▶ [Exercise directions] In full and word for word, restate the lines of the listing.

▶ [Extracted records]
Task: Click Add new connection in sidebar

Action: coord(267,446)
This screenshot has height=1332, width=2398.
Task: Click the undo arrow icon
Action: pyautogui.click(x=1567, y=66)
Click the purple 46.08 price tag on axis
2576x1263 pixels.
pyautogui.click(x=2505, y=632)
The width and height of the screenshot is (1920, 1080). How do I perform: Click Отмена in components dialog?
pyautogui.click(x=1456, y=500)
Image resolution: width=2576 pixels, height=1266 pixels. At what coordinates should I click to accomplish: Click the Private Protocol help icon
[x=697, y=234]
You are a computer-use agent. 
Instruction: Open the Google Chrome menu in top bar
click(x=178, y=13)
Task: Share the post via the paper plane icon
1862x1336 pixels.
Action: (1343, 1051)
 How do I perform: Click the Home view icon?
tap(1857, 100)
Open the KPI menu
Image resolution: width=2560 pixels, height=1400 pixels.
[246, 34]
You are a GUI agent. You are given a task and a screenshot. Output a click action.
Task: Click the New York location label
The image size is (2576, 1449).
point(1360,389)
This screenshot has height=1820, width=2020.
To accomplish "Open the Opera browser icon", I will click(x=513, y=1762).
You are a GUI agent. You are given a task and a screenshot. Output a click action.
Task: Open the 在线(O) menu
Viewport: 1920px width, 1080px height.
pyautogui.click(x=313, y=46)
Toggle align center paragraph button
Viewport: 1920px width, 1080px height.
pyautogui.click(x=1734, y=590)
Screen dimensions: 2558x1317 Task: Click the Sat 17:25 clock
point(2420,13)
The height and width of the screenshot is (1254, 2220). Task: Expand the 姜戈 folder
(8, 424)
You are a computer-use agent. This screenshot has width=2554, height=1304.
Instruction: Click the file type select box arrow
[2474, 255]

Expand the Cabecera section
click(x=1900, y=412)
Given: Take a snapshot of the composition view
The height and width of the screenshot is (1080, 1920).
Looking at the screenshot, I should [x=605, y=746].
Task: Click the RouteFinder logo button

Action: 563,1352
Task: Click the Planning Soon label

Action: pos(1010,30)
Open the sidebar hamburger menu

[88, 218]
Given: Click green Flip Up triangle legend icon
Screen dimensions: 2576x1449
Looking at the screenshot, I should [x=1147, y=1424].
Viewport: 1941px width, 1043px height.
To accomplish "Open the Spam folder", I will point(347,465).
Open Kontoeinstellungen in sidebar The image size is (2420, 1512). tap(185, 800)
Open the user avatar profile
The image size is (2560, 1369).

▶ [Result of this task]
Task: Click Add new connection in sidebar

Action: coord(267,446)
This screenshot has height=1332, width=2398.
Task: Click the undo arrow icon
Action: pyautogui.click(x=1567, y=66)
Click the purple 46.08 price tag on axis
2576x1263 pixels.
pyautogui.click(x=2505, y=632)
The width and height of the screenshot is (1920, 1080). How do I perform: Click Отмена in components dialog?
pyautogui.click(x=1456, y=500)
Image resolution: width=2576 pixels, height=1266 pixels. At what coordinates should I click to accomplish: Click the Private Protocol help icon
[x=697, y=234]
You are a computer-use agent. 
Instruction: Open the Google Chrome menu in top bar
click(x=178, y=13)
Task: Share the post via the paper plane icon
1862x1336 pixels.
Action: (1343, 1051)
 How do I perform: Click the Home view icon?
tap(1857, 100)
Open the KPI menu
Image resolution: width=2560 pixels, height=1400 pixels.
[246, 34]
You are a GUI agent. You are given a task and a screenshot. Output a click action.
Task: Click the New York location label
The image size is (2576, 1449).
point(1360,389)
This screenshot has height=1820, width=2020.
To accomplish "Open the Opera browser icon", I will click(x=513, y=1762).
You are a GUI agent. You are given a task and a screenshot. Output a click action.
Task: Open the 在线(O) menu
Viewport: 1920px width, 1080px height.
pyautogui.click(x=313, y=46)
Toggle align center paragraph button
Viewport: 1920px width, 1080px height.
pyautogui.click(x=1734, y=590)
Screen dimensions: 2558x1317 Task: Click the Sat 17:25 clock
point(2420,13)
The height and width of the screenshot is (1254, 2220). Task: Expand the 姜戈 folder
(8, 424)
You are a computer-use agent. This screenshot has width=2554, height=1304.
Instruction: Click the file type select box arrow
[2474, 255]

Expand the Cabecera section
click(x=1900, y=412)
Given: Take a snapshot of the composition view
The height and width of the screenshot is (1080, 1920).
Looking at the screenshot, I should [x=605, y=746].
Task: Click the RouteFinder logo button

Action: 563,1352
Task: Click the Planning Soon label

Action: pos(1010,30)
Open the sidebar hamburger menu

[88, 218]
Given: Click green Flip Up triangle legend icon
Screen dimensions: 2576x1449
Looking at the screenshot, I should [x=1147, y=1424].
Viewport: 1941px width, 1043px height.
To accomplish "Open the Spam folder", I will point(347,465).
Open Kontoeinstellungen in sidebar The image size is (2420, 1512). tap(185, 800)
Open the user avatar profile
The image size is (2560, 1369).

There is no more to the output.